Beste Tunahan en Selçuk,

Met de beweging DENK zijn jullie, na een flinke periode actief te zijn geweest binnen de sociaal-democratie, je eigen politieke koers ingeslagen. Dat is jullie goed recht. Met afgrijzen hebben we bij Doorbraak gezien hoe jullie snel daarna geconfronteerd werden met het rancuneuze media-offensief van de PvdA, met persoonlijke bedreigingen en met ronduit racistische bagger die jullie naar jullie hoofd kregen gesmeten. Mensen die zich thuis voelen bij jullie politieke project, zoals Sylvana Simons en Farid Azarkan, zijn eveneens het mikpunt van racistische agressie geworden. Dit kan en mag niet! Jullie kunnen altijd op onze solidariteit en steun rekenen wanneer jullie vrijheden, rechten en waardigheid in het gedrang komen.

Links

Met het politiek manifest van DENK van begin 2015 scharen jullie jezelf in het linkse, anti-racistische kamp in Nederland.
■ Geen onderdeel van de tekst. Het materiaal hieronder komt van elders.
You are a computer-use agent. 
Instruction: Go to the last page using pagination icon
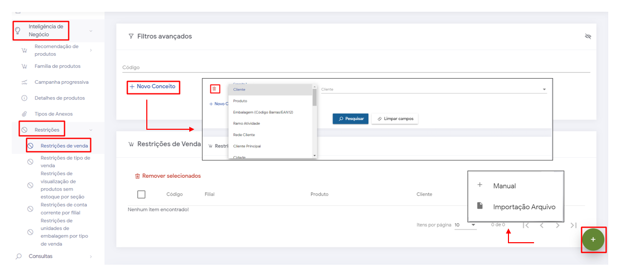[x=573, y=225]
Doorbraak gelooft – anders dan jullie – in de noodzaak van de vormgeving van een fundamenteel andere maatschappij waarin het kapitalisme plaats maakt voor een gedecentraliseerde, socialistische samenleving waarin politieke besluitvorming via directe democratie plaatsvindt en ook de ontwikkeling en het beheer van de economie in handen is gebracht van lokale en regionale raden. Ondanks dit principiële verschil kunnen wij veel van jullie ideeën volgen of delen wij deze zelfs. Zo maken jullie je terecht zorgen over de verruwing, verharding en verrechtsing van onze samenleving. Ook ziet DENK het verschil tussen arm en rijk, laag- en hoogopgeleid en zieken en gezonden groter worden. Jullie pleiten voor een eerlijke verdeling van de welvaart door inkomens- en vermogensongelijkheid aan te pakken, investeringen te doen in het onderwijs, solidariteit als basisprincipe te hanteren in de zorg en op te treden tegen de “doorgeslagen marktwerking” in deze sector. Jullie stelling dat we in Nederland te hard werken en te veel consumeren, waardoor er niet alleen sprake is van een burn-out van mensen, maar er ook een burn-out van de samenleving dreigt, kunnen wij eveneens alleen maar bevestigen.

Ook jullie opvattingen over een verdraagzame samenleving en de aanpak van racisme vinden wij sterk. DENK vindt het onzinnig om te spreken over integratie, aangezien die al een feit is: veruit de meeste Nederlanders met andere wortels zijn hier geboren en getogen, en nemen via bijvoorbeeld werk en studie deel aan de maatschappij. De term “integratie” willen jullie dan ook afschaffen, evenals het label “allochtoon” waarmee mensen worden gestigmatiseerd en ingedeeld in “niet bestaande hokjes”. DENK vindt dat de tijd rijp is om te werken aan acceptatie, aangezien discriminatie en racisme momenteel de grootste hindernis vormen “om met elkaar en op plezierige wijze samen te kunnen leven”.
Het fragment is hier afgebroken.